> _DIRECTION A_
Copy into a numbered list everything in the entries from the line containing "Sort table by Name column arrows" down to the line containing "Collapse the Completed", including both of those lines and omitting any blank lines.

> _SOURCE_
What retailers want-and need

Strong branding, communication and education can help pet retailers sell more of your products

Pet parents trust and listen to each other and can get their questions answered easily by reading an online review.
Pet parents trust and listen to each other and can get their questions answered easily by reading an online review.

Consider this scenario: A consumer just adopted a dog and needs to find food. She heard it is important to start her puppy off right. But, right according to whom?

She is faced with the largest assortment ever of petfood brands. (I use "she" because most petfood buyers are women.) It's overwhelming and difficult to make comparisons. And I have news for you: The educated consumer is just as confused.

We're not just selling petfood. We're in the relationship business with pet parents. So explaining what retailers want from the petfood industry starts with what the customer wants and needs from us.

Trust is the bottom line

We know our customer:

  • Is willing to pay for quality products that deliver results;
  • Is asking questions and reading labels. Ingredients matter to her now more than ever;
  • Remains concerned about product safety and relies on company reputations. It is critical to earn and maintain her trust.

Our customer is very resourceful and gathers information from a variety of sources. Certainly her experience at the retail level plays a major part, as does what your product label communicates. She may also be influenced by vets, breeders and shelters, but more than ever, the word of friends, family and complete strangers are influencing her opinion of us all. You may know these strangers she trustsyes, it's the millions of invisible faces on the Internet.

While today's petfood consumer seeks information from individual brand and retailer websites, our research shows she is leery of what your company says on its site and places more weight on what she reads online in independent views, blogs, message boards and customer reviews. The fact is, pet parents trust other pet parents; 70% of customers surveyed said that when it comes to petfood, they believe their peers more than an authority.

6 wants, 5 needs

As a retailer, I want your website to tell your story and tell the customer what she needs to know. To sell more of your products, I also want  you to:

1. Know your target consumer and how she perceives your brand;

2. Effectively communicate your brand position and role;

3. Know your competition-what is your point of difference? How does your cost per pound compare? Use syndicated data for trends and talk to store associates;

4. Decide how to explain your formula-ingredients and message matter;

5. Have a distinct marketing strategy-a comprehensive, well-funded, well-developed plan (in the absence of information, retailers will make it up!);

6. Plan collaboratively-partner with retailers to customize tactics. Understand differences in your retail customer base.

I also need  your help in these five key areas:

1. Industry standardization on the basics;

2. Meaningful advances in petfood technology;

3. Partnering to educate our customers;

4. Collaboration to drive out unnecessary costs;

5. Going green together.

Standardize the basics

To help you better sell your products, we retailers are seeking industry standardization on:

  • UPC code placement on bags (picture a slightly built sales associate having to lift, turn over and rotate a 40-pound bag of dog food to find the UPC);
  • Human-readable date codes with standardized formatting as well as placement;
  • Narrow case packs for canned food-look to the soft drink industry for ideas;
  • Association of American Feed Control Officials ingredient definitions-especially for by-products, by-product meals and meals. We understand you have only so much influence on this process as a petfood manufacturer, but a united industry might be able to accomplish changes.

> _INFORMATION SHOWN_

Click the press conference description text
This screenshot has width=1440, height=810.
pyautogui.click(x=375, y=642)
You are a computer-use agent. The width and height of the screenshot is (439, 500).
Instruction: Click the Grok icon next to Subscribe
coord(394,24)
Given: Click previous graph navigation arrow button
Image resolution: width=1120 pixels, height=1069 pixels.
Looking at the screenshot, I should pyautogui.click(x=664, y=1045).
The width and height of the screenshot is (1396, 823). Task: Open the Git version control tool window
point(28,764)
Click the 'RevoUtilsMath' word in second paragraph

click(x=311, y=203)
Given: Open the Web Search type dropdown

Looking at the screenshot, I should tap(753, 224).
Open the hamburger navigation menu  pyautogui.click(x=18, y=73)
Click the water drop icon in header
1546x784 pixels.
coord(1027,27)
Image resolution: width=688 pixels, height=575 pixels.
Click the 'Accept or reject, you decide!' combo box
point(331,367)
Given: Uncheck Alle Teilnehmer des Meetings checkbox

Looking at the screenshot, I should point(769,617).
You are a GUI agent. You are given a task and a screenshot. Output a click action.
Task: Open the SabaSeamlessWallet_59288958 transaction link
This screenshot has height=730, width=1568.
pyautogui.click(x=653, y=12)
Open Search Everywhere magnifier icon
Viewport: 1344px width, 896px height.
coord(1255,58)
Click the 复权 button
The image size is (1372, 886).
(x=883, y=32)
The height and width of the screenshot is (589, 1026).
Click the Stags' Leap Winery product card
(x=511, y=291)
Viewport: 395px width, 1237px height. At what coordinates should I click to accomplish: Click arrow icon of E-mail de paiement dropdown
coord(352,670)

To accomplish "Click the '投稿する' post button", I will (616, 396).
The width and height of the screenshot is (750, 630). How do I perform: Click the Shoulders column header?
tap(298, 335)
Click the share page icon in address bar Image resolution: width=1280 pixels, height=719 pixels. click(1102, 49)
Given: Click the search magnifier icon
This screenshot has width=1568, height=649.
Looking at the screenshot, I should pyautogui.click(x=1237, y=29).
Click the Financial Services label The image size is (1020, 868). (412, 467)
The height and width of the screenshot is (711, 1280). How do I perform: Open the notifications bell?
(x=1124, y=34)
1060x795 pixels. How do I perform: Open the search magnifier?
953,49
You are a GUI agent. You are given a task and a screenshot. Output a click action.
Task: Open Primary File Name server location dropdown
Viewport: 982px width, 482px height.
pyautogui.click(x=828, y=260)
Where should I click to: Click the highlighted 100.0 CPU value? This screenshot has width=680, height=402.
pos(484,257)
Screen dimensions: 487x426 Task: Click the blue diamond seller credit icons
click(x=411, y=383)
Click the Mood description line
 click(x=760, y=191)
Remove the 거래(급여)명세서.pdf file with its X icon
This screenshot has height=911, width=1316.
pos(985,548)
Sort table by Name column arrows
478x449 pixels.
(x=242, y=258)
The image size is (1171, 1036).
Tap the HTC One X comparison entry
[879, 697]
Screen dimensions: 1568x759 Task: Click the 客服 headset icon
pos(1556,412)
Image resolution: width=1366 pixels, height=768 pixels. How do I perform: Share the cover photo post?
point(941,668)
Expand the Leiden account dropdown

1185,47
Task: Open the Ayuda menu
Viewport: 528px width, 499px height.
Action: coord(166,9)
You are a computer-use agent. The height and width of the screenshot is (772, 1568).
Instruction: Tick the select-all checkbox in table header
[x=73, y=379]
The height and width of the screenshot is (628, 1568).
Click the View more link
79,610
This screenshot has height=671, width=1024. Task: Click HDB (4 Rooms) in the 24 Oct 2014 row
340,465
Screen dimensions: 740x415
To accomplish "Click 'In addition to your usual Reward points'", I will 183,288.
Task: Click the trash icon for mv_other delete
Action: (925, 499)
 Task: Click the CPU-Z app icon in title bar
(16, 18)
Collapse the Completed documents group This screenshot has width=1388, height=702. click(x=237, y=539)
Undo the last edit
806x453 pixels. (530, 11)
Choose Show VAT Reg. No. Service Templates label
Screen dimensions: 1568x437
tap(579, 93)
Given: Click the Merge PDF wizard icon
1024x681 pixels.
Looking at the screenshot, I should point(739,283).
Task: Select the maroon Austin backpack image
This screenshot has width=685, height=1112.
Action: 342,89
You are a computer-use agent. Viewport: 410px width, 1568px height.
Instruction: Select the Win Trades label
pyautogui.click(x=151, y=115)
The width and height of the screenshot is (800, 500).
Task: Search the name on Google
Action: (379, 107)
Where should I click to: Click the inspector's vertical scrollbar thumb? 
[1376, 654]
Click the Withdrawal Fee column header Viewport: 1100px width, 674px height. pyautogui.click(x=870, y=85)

> _DIRECTION B_
For each statement below about the article on what pet retailers want, answer yes or no according to whether it agrees with the article, and quote the words of the article that decide it. (i) The article reports that 70% of customers surveyed trust their peers more than an authority on petfood. (ii) The article names six needs that retailers have of the petfood industry. (iii) The article asks for date codes that only machines can read.

> _FINISHED ANSWER A_
1. Sort table by Name column arrows
2. 478x449 pixels.
3. (x=242, y=258)
4. The image size is (1171, 1036).
5. Tap the HTC One X comparison entry
6. [879, 697]
7. Screen dimensions: 1568x759 Task: Click the 客服 headset icon
8. pos(1556,412)
9. Image resolution: width=1366 pixels, height=768 pixels. How do I perform: Share the cover photo post?
10. point(941,668)
11. Expand the Leiden account dropdown
12. 1185,47
13. Task: Open the Ayuda menu
14. Viewport: 528px width, 499px height.
15. Action: coord(166,9)
16. You are a computer-use agent. The height and width of the screenshot is (772, 1568).
17. Instruction: Tick the select-all checkbox in table header
18. [x=73, y=379]
19. The height and width of the screenshot is (628, 1568).
20. Click the View more link
21. 79,610
22. This screenshot has height=671, width=1024. Task: Click HDB (4 Rooms) in the 24 Oct 2014 row
23. 340,465
24. Screen dimensions: 740x415
25. To accomplish "Click 'In addition to your usual Reward points'", I will 183,288.
26. Task: Click the trash icon for mv_other delete
27. Action: (925, 499)
28.  Task: Click the CPU-Z app icon in title bar
29. (16, 18)
30. Collapse the Completed documents group This screenshot has width=1388, height=702. click(x=237, y=539)

> _FINISHED ANSWER B_
(i) Yes: "70% of customers surveyed said that when it comes to petfood, they believe their peers more than an authority."
(ii) No: "6 wants, 5 needs"
(iii) No: "Human-readable date codes with standardized formatting as well as placement"